Le Grand Caunet est le chaînon littoral qui de Cassis à Siou Blanc s'étire sur deux départements. Il domine La Ciotat, St Cyr, Le Beausset, Le Castellet, La Cadière.

La Ste Baume, au nord, le dépasse en altitude, mais ne le protège pas des forts vents d'hiver.

Quand le mistral tord les arbres, les couche, les malmène, quand il arrache aux flots des forêts d'embruns, que la moindre soue boueuse se glace sur les crêtes, l'adret du massif, à l'abri, au soleil, mérite une visite.

Il y a là quantité de fours à cade disséminés dans la garrigue et sous les arbres, quelques ruines de bergeries, des murets de pierres sèches, des puits d'argile, des vignes pourpres, et des sentiers étayés comme autrefois les chemins l'étaient.
Le GR 51 traverse le massif, mais comme une voie ferrée traverse un paysage, avec pour urgence la prochaine gare.

Plus de 200 fours à cade sont répertoriés au sud de la Ste Baume. La commune de La Cadière, la bien nommée, en compte 22. Ils sont les témoins de l'importance de la production d'huile de cade entre le XIXe et le début du XXème siècle. Sur ces versants plein sud, face à la mer, le genévrier oxycèdre dit cade, a trouvé là des forêts dégradées, des garrigues à romarin, à chêne kermès, d'anciens pâturages, bref, un terrain favorable à son développement.

 

4 types de genévriers sont répertoriés en France, tous produisent des fruits globuleux verts puis rouges :
- le cade reconnaissable aux deux lignes blanches qui rayent la face supérieure de feuilles piquantes;
- le genévrier commun dont la face supérieure des feuilles, également piquantes, est pourvue d'une seule bande blanche, et dont les baies sont utilisées en cuisine;
- le genévrier de Phénicie au feuillage non piquant car constitué de rameaux couverts d'écailles imbriquées;
- et enfin le genévrier thurifère, espèce protégée que l'on trouve chichement sur les barres calcaires entre 1000 et 1400 m d'altitude (Thorame Haute, clue de Barles, Mercantour, etc..).

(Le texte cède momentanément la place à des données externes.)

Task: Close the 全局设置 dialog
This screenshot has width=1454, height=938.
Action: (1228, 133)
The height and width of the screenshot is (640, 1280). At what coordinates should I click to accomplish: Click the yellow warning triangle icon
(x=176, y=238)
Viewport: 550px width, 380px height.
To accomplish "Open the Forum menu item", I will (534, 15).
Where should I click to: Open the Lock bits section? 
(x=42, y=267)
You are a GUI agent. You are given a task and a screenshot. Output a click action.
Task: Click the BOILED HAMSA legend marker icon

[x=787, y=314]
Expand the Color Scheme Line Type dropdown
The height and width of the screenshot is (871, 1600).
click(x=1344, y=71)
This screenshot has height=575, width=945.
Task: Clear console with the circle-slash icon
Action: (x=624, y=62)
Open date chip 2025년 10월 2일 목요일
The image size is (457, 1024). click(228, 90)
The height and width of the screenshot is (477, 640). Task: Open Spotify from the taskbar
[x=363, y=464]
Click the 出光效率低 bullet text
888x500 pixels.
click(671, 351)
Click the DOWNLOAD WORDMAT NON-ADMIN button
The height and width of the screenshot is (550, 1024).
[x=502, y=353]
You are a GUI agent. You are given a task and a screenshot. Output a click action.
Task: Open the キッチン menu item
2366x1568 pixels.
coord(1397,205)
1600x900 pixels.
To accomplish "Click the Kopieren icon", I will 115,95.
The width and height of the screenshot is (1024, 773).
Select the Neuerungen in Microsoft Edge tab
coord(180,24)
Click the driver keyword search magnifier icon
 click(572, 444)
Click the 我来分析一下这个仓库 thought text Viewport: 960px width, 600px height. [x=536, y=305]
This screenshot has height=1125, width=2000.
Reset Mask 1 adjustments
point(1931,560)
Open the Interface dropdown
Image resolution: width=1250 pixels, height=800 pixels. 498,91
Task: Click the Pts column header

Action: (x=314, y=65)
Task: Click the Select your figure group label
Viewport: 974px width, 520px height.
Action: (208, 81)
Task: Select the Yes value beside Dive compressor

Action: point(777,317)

La distillation du cade se faisait dans une jarre chauffée. Les buchettes de cade enfermées hermétiquement exsudaient sous l'effet de la température l'huile qui, récoltée par écoulement, était vendue aux grossistes en pharmacie et aux industriels.

L'huile de cade présente en effet de nombreuses propriétés :
- en médecine humaine (dermatologie)
- en médecine vétérinaire (gale, piétin*, dermite, eczéma...)
- en cosmétologie : savon (Cadum), shampoing,...
Les bergers soignaient le piétin* des moutons avec cette huile, c'est pourquoi, à proximité des bergeries il n'est pas rare de trouver des fours à cade. L'observation de photos aériennes permet souvent de situer bergerie en ruine et fours à proximité...

 

La jarre est la partie droite, le foyer la partie gauche.

Bergerie de La Toussane (Gd Caunet)

L'exploitation du cade pour les usages pharmaceutiques et la cosmétique se poursuit de nos jours dans les Cévennes. En Provence elle disparut dans les années qui suivirent la Libération.
Cette exploitation fut bénéfique pour le massif : on lui doit le débroussaillage, la création et l'entretien des nombreux sentiers où ... nous remettons nos pas. Mais si elle entraina la coupe de nombreux arbres pour chauffer les fours, elle n'eut pas d'incidence sur les cades car les pieds de cade n'étaient pas arrachés au pic, seuls les troncs étaient coupés afin de garantir la regénération de l'arbuste.

Le Grand Caunet était aussi lieu de pâture pour les moutons. Plusieurs ruines de bergeries s'y trouvent. A La Toussane par exemple le bâtiment est un rectangle (7x10m) en trois travées. Deux séries de trois voutes séparaient les travées. Elles étayaient la toiture. La largeur entre chaque travée n'est que de 2 m. Devant la bergerie un enclos de pierre sèche ouvrait au sud, dos au mistral, face à la mer.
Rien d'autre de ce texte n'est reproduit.